Last week, news began to spread that AMD might have to shutter its doors, and if the manufacturer folds, it could have a big impact on the prices consumers will pay for computers, especially laptops.
Over the past year, AMD has had to cut its workforce multiple times — most recently slashing it by 15% — because the company has lost a considerable amount of its cash flow. Furthermore, AMD is seeing stiff competition in the mobile sector, as its typically low-power and low-cost chips are being threatened by ARM Holdings, makers of even better low-powered, low-cost chips. AMD's stock price has thus plummeted over 60% this year while its debt has increased to almost $2 billion.
In order to avoid demise, AMD can invest more in R&D and new technologies in order to obtain a better position in the mobile chip market. The company could also buyout another company already in the mobile market to get a head-start. But likely on account of AMD's declining cash reserves, the company instead announced that it will license several technologies from ARM to build its next generation of low-power chips for servers. However, the products that would result from this deal aren't expected to see the light of day until 2014, which might be too late.
Some analysts believe that the only remaining options for AMD are for it to sell off its patents or put the entire company on the market. However, due to a convoluted agreement with Intel over a license that allows software to run on both Intel and AMD chips, any company looking to buy AMD is also buying a huge legal conundrum. Intel has agreed not to sue or block any purchase of AMD, but for just one year. During this time, Intel would have to hold negotiations with AMD and the purchasing company to come to a new agreement, meaning AMD essentially can't sell or transfer its technology to a new company without Intel giving it the go-ahead.
If AMD collapses, it will be terrible for shoppers who want low-priced budget computer systems. Sure, in the short-term, we might see fire-sale-quality discounts on AMD chips and computers that feature them. But in the long-term, the disappearance of another chip manufacturer means that Intel would face none of the competition that has kept its prices in check. Historically, Intel chips have been more expensive than AMD chips anyway, but Intel knew that it had to put limits on how much more expensive they could be because AMD was there to pick up any disillusioned customers. Without AMD, there will be less pressure on Intel to price its chips as aggressively.

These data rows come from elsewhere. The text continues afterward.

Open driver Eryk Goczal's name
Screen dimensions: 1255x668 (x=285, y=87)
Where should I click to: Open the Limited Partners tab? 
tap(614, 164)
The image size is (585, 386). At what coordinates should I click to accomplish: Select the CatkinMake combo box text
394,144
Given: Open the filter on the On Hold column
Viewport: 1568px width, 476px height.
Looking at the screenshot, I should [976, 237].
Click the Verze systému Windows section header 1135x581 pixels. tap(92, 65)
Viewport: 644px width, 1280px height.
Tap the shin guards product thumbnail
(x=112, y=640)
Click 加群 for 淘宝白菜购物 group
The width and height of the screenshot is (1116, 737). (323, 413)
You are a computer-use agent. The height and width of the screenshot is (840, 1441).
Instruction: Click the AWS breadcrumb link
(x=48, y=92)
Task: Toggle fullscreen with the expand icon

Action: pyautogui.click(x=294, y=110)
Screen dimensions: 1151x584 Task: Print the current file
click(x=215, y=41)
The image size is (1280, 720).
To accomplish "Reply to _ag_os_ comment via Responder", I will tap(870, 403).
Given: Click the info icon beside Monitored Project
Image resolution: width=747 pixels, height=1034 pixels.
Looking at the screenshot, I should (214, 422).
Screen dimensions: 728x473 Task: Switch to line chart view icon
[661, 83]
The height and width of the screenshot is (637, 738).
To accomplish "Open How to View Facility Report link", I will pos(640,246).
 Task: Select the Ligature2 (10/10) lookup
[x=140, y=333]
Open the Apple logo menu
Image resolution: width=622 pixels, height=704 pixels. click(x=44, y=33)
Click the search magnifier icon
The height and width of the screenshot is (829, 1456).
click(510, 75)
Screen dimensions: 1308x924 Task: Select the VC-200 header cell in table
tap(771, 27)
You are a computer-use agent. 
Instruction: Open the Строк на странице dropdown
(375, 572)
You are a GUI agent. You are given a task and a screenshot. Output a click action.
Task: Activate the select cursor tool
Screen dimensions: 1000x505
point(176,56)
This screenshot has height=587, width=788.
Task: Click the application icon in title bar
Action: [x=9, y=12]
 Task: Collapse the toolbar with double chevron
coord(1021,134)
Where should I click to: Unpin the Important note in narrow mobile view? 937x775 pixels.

But more importantly, AMD has always been the cheaper option for those who don't need the fanciest configurations. Consider, for example, the fact that just this month we listed two nearly-identical laptops. One was a 4-lb. HP Pavilion 14" Sleekbook with an Intel Core i3 dual-core CPU, as well as 4GB of RAM, a 500GB hard drive, and Windows 8, for $399.99. We also listed a similar Sleekbook, with the same RAM, storage, and OS, for $374.99. The only difference? It featured an AMD dual-core CPU, instead of Intel. In this case, that difference saved you $25, but in many cases it could save you much more.
From another perspective, the Intel laptop is only $25 more because AMD exists. In a world without competition, that Intel laptop could cost much more, simply because there would be nothing stopping Intel from charging computer makers a lot more for its chips.